## YOUR TASKS
1/ In the 28-in-28 painting challenge post, how much time did the painter allow for the Mohonk gatehouse oil?
2/ Pick up the 28-in-28 painting challenge post after its final sentence and write what comes next.

## SOURCE DOCUMENT
>> BEGIN
28-IN-28: FEBRUARY, 2021
Any concern about February being dull perished when I signed onto a “28 in 28”–aiming to paint and/or post every day of the month. Last August it was just Karen Weber and me doing a 30 in 30. This time, 20+ members and Friends of Art Plus Gallery are joining in the fun and frenzy. The snowballing effect can be seen on Facebook at the Daily Artwork Challenge
2/27: Mohonk Gatehouse
This is the gatehouse to the Mohonk Mountain House, near New Paltz, NY. There are so many cool architectural features to this structure that I’d normally sink a couple days into the details. Also challenging swift painting is all of the hard geometry, which does not forgive inaccuracies. But to work on painting looser, I gave myself four hours to do this 12” x 12” oil. I ran 20 minutes over, but I stopped here. I might tweak the tower roof tomorrow, but that's it. I swear...
>> END
## DATA PROVIDED
>> BEGIN
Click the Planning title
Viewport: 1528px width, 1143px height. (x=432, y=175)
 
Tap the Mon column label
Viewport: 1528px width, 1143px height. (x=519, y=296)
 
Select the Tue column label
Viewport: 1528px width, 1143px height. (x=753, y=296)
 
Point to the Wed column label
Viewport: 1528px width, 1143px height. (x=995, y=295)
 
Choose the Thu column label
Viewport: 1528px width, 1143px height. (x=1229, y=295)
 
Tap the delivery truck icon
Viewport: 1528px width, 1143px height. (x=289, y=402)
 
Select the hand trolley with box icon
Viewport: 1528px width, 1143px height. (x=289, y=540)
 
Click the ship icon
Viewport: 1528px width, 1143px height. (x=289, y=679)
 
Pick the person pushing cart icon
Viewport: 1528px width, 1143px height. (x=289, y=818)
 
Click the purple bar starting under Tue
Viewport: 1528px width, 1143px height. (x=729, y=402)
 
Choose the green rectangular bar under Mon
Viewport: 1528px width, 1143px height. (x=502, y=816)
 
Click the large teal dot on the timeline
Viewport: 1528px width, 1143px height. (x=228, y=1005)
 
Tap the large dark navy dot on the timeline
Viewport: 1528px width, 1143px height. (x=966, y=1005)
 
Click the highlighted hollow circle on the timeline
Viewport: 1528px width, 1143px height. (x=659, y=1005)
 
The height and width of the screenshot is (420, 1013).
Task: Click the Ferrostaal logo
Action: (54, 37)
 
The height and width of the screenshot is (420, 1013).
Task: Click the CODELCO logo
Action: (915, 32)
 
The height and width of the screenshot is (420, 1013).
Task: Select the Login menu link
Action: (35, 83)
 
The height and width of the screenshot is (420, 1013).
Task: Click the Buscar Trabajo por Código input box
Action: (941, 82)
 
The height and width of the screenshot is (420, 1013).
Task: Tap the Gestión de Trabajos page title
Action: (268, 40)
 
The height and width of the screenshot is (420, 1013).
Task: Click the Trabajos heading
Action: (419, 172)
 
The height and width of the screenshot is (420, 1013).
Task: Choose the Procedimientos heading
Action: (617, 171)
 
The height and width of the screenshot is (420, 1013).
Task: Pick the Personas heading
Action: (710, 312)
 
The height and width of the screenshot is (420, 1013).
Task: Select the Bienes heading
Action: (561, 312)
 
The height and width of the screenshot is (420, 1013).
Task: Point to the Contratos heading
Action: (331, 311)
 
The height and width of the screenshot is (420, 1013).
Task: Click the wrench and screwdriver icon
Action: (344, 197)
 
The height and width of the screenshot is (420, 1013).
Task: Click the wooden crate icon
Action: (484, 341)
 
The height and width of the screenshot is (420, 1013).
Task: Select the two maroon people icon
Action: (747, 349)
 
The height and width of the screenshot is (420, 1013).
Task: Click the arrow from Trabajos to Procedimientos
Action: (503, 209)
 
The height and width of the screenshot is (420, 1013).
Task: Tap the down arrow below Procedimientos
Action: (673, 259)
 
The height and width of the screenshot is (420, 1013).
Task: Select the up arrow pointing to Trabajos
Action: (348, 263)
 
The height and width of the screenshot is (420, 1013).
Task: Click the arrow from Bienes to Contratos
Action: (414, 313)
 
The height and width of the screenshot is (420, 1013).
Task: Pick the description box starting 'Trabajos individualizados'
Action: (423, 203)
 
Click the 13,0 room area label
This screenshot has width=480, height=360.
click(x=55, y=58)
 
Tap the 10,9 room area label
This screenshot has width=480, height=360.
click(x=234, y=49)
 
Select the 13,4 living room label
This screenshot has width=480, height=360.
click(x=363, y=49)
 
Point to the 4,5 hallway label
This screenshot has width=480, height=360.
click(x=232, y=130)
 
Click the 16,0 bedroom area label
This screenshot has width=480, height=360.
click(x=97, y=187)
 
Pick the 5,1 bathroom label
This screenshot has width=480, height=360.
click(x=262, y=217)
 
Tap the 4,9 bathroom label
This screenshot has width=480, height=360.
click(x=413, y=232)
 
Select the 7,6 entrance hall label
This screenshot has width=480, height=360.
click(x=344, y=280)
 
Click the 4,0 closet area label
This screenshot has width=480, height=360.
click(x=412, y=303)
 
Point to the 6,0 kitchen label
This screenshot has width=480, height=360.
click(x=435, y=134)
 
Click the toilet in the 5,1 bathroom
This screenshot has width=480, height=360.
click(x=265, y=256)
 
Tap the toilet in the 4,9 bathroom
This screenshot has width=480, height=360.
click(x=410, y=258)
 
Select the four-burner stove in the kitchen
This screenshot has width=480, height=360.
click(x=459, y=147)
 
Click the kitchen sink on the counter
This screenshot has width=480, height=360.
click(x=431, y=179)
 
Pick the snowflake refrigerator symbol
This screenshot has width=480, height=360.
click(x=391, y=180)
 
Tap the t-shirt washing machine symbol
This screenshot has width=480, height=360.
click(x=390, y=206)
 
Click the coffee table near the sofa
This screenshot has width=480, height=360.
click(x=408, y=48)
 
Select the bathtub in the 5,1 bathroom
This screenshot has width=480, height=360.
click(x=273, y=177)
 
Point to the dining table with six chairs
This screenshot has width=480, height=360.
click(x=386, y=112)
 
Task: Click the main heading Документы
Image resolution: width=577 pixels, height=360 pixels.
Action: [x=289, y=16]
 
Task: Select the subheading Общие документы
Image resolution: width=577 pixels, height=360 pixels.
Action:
>> END
## ANSWERS TO THE EXERCISES
1/ Four hours.

2/
2/25: Passing Time
In addition to getting me back in the habit of painting every day, I feel like this 28-in-28 is helping me sharpen my vision for seeing good subjects in seemingly mundane situations. This is a quality that I’ve highly admired in other painters but hadn’t felt very strong at it. I’ve passed variations of this theme, in this and similar spots along the creek in Wyomissing Park, literally hundreds of times. But in some respects I feel like I’m seeing them for the first time. “Passing Time” is an 7” x 10” oil, $390.
2/23: The Golden Hour
The day after this colorful sunset the Wyomissing meadow was white with a layer of snow. The east-west orientation on this stretch–locally known as The Swale, The Meadow or Lauer’s Run–makes for picturesque dawns and dusks year-round. I’ve painted it at least a dozen times, and it keep showing me new looks. This 6”x 8” oil is $120.
I grabbed a dozen pics of this picturesque creek during an intermission in a plein air workshop in Vermont. I didn’t have the chance to paint it during that trip, but it’s been on my list of places to get back to with paints in hand. In the meantime, it was fun to revisit and work the scene from my photos. This 11” x 14” oil is $490.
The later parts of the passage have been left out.